WHAT IS NEEDED
Reproduce all the data verbatim.
(INPUT FOR THIS TASK begins)
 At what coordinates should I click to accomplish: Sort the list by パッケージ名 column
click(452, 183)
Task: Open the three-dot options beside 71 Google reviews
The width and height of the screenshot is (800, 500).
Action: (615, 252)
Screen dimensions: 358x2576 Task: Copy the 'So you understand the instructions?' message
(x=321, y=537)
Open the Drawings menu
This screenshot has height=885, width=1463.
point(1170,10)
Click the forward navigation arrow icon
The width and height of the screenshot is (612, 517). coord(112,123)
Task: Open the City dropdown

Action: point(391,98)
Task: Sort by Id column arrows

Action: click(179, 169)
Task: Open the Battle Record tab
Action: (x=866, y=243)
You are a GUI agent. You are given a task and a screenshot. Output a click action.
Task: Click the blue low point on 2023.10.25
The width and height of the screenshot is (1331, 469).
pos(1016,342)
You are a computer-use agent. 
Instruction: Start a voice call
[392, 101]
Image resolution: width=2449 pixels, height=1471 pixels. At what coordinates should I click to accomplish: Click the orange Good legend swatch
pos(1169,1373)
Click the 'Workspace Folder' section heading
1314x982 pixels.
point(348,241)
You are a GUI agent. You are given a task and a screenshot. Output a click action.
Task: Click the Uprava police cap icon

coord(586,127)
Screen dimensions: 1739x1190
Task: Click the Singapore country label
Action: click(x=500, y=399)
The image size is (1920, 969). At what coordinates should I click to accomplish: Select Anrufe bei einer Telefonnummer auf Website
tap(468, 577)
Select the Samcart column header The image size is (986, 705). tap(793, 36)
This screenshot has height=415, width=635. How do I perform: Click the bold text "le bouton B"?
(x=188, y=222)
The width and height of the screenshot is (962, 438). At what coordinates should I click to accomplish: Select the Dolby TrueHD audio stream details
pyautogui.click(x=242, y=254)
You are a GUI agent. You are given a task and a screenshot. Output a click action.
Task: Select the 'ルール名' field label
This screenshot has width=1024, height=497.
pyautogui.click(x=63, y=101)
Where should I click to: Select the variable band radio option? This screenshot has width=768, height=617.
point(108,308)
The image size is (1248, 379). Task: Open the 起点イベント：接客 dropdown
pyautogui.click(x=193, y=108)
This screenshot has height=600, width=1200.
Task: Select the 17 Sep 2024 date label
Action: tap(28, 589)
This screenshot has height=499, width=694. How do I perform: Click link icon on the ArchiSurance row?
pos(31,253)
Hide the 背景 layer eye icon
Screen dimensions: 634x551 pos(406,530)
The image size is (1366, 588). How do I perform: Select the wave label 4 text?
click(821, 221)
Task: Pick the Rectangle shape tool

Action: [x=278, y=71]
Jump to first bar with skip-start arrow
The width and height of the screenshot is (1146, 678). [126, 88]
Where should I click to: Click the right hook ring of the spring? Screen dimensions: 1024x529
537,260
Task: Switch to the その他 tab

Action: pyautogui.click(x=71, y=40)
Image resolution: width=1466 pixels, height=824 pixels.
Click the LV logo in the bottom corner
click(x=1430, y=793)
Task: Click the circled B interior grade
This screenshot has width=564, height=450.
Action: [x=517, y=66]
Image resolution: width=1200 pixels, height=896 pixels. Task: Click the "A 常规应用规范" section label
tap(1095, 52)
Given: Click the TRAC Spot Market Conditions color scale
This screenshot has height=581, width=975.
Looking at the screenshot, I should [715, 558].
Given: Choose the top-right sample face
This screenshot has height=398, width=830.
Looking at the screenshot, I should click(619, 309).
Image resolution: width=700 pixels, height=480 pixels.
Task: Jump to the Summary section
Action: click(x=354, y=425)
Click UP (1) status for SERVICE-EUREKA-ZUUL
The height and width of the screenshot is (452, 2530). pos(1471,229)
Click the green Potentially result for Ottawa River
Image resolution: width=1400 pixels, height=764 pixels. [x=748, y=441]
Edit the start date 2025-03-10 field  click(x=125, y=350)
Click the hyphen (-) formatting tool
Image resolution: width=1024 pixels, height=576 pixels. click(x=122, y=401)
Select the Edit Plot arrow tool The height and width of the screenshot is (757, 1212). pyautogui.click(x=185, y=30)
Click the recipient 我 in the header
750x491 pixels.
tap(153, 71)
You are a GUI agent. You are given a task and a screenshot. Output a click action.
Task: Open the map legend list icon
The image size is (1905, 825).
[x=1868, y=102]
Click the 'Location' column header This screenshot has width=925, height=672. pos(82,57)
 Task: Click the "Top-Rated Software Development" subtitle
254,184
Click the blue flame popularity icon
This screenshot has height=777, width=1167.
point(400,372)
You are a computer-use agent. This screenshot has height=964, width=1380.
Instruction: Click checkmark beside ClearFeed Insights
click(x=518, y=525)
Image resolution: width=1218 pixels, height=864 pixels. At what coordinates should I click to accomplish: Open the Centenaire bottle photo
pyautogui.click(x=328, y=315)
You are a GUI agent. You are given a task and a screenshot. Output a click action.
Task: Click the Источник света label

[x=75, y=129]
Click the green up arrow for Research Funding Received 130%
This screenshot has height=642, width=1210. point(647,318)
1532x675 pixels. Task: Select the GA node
(INPUT FOR THIS TASK ends)
WRITTEN RESPONSE
 At what coordinates should I click to accomplish: Sort the list by パッケージ名 column
click(452, 183)
Task: Open the three-dot options beside 71 Google reviews
The width and height of the screenshot is (800, 500).
Action: (615, 252)
Screen dimensions: 358x2576 Task: Copy the 'So you understand the instructions?' message
(x=321, y=537)
Open the Drawings menu
This screenshot has height=885, width=1463.
point(1170,10)
Click the forward navigation arrow icon
The width and height of the screenshot is (612, 517). coord(112,123)
Task: Open the City dropdown

Action: point(391,98)
Task: Sort by Id column arrows

Action: click(179, 169)
Task: Open the Battle Record tab
Action: (x=866, y=243)
You are a GUI agent. You are given a task and a screenshot. Output a click action.
Task: Click the blue low point on 2023.10.25
The width and height of the screenshot is (1331, 469).
pos(1016,342)
You are a computer-use agent. 
Instruction: Start a voice call
[392, 101]
Image resolution: width=2449 pixels, height=1471 pixels. At what coordinates should I click to accomplish: Click the orange Good legend swatch
pos(1169,1373)
Click the 'Workspace Folder' section heading
1314x982 pixels.
point(348,241)
You are a GUI agent. You are given a task and a screenshot. Output a click action.
Task: Click the Uprava police cap icon

coord(586,127)
Screen dimensions: 1739x1190
Task: Click the Singapore country label
Action: click(x=500, y=399)
The image size is (1920, 969). At what coordinates should I click to accomplish: Select Anrufe bei einer Telefonnummer auf Website
tap(468, 577)
Select the Samcart column header The image size is (986, 705). tap(793, 36)
This screenshot has height=415, width=635. How do I perform: Click the bold text "le bouton B"?
(x=188, y=222)
The width and height of the screenshot is (962, 438). At what coordinates should I click to accomplish: Select the Dolby TrueHD audio stream details
pyautogui.click(x=242, y=254)
You are a GUI agent. You are given a task and a screenshot. Output a click action.
Task: Select the 'ルール名' field label
This screenshot has width=1024, height=497.
pyautogui.click(x=63, y=101)
Where should I click to: Select the variable band radio option? This screenshot has width=768, height=617.
point(108,308)
The image size is (1248, 379). Task: Open the 起点イベント：接客 dropdown
pyautogui.click(x=193, y=108)
This screenshot has height=600, width=1200.
Task: Select the 17 Sep 2024 date label
Action: tap(28, 589)
This screenshot has height=499, width=694. How do I perform: Click link icon on the ArchiSurance row?
pos(31,253)
Hide the 背景 layer eye icon
Screen dimensions: 634x551 pos(406,530)
The image size is (1366, 588). How do I perform: Select the wave label 4 text?
click(821, 221)
Task: Pick the Rectangle shape tool

Action: [x=278, y=71]
Jump to first bar with skip-start arrow
The width and height of the screenshot is (1146, 678). [126, 88]
Where should I click to: Click the right hook ring of the spring? Screen dimensions: 1024x529
537,260
Task: Switch to the その他 tab

Action: pyautogui.click(x=71, y=40)
Image resolution: width=1466 pixels, height=824 pixels.
Click the LV logo in the bottom corner
click(x=1430, y=793)
Task: Click the circled B interior grade
This screenshot has width=564, height=450.
Action: [x=517, y=66]
Image resolution: width=1200 pixels, height=896 pixels. Task: Click the "A 常规应用规范" section label
tap(1095, 52)
Given: Click the TRAC Spot Market Conditions color scale
This screenshot has height=581, width=975.
Looking at the screenshot, I should [715, 558].
Given: Choose the top-right sample face
This screenshot has height=398, width=830.
Looking at the screenshot, I should click(619, 309).
Image resolution: width=700 pixels, height=480 pixels.
Task: Jump to the Summary section
Action: click(x=354, y=425)
Click UP (1) status for SERVICE-EUREKA-ZUUL
The height and width of the screenshot is (452, 2530). pos(1471,229)
Click the green Potentially result for Ottawa River
Image resolution: width=1400 pixels, height=764 pixels. [x=748, y=441]
Edit the start date 2025-03-10 field  click(x=125, y=350)
Click the hyphen (-) formatting tool
Image resolution: width=1024 pixels, height=576 pixels. click(x=122, y=401)
Select the Edit Plot arrow tool The height and width of the screenshot is (757, 1212). pyautogui.click(x=185, y=30)
Click the recipient 我 in the header
750x491 pixels.
tap(153, 71)
You are a GUI agent. You are given a task and a screenshot. Output a click action.
Task: Open the map legend list icon
The image size is (1905, 825).
[x=1868, y=102]
Click the 'Location' column header This screenshot has width=925, height=672. pos(82,57)
 Task: Click the "Top-Rated Software Development" subtitle
254,184
Click the blue flame popularity icon
This screenshot has height=777, width=1167.
point(400,372)
You are a computer-use agent. This screenshot has height=964, width=1380.
Instruction: Click checkmark beside ClearFeed Insights
click(x=518, y=525)
Image resolution: width=1218 pixels, height=864 pixels. At what coordinates should I click to accomplish: Open the Centenaire bottle photo
pyautogui.click(x=328, y=315)
You are a GUI agent. You are given a task and a screenshot. Output a click action.
Task: Click the Источник света label

[x=75, y=129]
Click the green up arrow for Research Funding Received 130%
This screenshot has height=642, width=1210. point(647,318)
1532x675 pixels. Task: Select the GA node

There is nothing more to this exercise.